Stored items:
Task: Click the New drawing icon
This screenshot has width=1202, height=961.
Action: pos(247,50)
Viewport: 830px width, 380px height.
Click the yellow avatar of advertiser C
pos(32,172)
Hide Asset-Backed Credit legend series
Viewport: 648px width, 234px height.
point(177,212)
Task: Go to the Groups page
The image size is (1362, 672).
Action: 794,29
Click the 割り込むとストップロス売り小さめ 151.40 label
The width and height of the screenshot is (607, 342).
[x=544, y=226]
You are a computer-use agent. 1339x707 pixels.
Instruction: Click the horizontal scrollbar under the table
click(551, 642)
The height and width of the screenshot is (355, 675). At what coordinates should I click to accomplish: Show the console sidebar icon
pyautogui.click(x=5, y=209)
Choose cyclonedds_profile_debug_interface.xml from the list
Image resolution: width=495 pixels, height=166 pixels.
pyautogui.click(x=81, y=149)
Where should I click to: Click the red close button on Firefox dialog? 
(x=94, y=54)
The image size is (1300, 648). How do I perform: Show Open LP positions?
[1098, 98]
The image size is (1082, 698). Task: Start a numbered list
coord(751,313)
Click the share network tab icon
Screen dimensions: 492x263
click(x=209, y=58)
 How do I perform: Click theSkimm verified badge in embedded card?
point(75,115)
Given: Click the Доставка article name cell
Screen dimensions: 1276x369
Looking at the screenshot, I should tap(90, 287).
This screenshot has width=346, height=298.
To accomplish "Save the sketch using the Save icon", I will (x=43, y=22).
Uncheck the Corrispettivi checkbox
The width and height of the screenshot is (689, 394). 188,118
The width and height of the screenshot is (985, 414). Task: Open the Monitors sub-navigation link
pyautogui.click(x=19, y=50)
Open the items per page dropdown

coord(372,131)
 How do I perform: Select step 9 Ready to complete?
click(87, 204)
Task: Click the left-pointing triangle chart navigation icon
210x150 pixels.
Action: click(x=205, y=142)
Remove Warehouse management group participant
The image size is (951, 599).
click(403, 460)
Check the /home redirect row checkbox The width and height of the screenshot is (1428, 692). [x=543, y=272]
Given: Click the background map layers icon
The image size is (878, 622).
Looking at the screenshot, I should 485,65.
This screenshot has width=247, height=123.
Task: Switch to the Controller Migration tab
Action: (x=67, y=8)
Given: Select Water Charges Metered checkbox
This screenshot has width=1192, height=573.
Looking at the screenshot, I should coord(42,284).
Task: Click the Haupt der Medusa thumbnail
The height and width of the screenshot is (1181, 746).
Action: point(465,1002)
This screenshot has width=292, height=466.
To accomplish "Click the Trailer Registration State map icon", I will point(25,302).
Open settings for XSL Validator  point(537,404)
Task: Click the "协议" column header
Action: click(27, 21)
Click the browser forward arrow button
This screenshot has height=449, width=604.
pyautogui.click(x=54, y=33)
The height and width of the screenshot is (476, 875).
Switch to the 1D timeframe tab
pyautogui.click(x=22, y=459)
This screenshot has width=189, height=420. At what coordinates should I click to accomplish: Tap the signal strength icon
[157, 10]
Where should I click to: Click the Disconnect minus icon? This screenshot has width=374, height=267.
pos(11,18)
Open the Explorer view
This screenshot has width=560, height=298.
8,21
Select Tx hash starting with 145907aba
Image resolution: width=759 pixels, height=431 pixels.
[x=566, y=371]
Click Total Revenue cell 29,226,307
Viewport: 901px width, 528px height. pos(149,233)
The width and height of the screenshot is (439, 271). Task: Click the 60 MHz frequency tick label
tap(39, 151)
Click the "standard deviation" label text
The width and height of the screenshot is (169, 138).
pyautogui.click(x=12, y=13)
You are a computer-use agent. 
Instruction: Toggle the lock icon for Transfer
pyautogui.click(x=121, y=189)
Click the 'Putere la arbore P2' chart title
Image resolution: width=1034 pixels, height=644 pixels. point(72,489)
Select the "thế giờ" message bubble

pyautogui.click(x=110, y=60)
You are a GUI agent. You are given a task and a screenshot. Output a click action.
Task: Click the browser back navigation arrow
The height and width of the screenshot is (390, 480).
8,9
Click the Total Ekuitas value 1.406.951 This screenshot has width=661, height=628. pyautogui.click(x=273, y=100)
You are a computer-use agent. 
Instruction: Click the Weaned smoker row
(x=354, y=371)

[Aim of the exercise]: In the records above, find the line containing "The width and height of the screenshot is (439, 271)."; please retype it and every line after it through the last line, exactly and with nothing else.

[Answer to the exercise]:
The width and height of the screenshot is (439, 271). Task: Click the 60 MHz frequency tick label
tap(39, 151)
Click the "standard deviation" label text
The width and height of the screenshot is (169, 138).
pyautogui.click(x=12, y=13)
You are a computer-use agent. 
Instruction: Toggle the lock icon for Transfer
pyautogui.click(x=121, y=189)
Click the 'Putere la arbore P2' chart title
Image resolution: width=1034 pixels, height=644 pixels. point(72,489)
Select the "thế giờ" message bubble

pyautogui.click(x=110, y=60)
You are a GUI agent. You are given a task and a screenshot. Output a click action.
Task: Click the browser back navigation arrow
The height and width of the screenshot is (390, 480).
8,9
Click the Total Ekuitas value 1.406.951 This screenshot has width=661, height=628. pyautogui.click(x=273, y=100)
You are a computer-use agent. 
Instruction: Click the Weaned smoker row
(x=354, y=371)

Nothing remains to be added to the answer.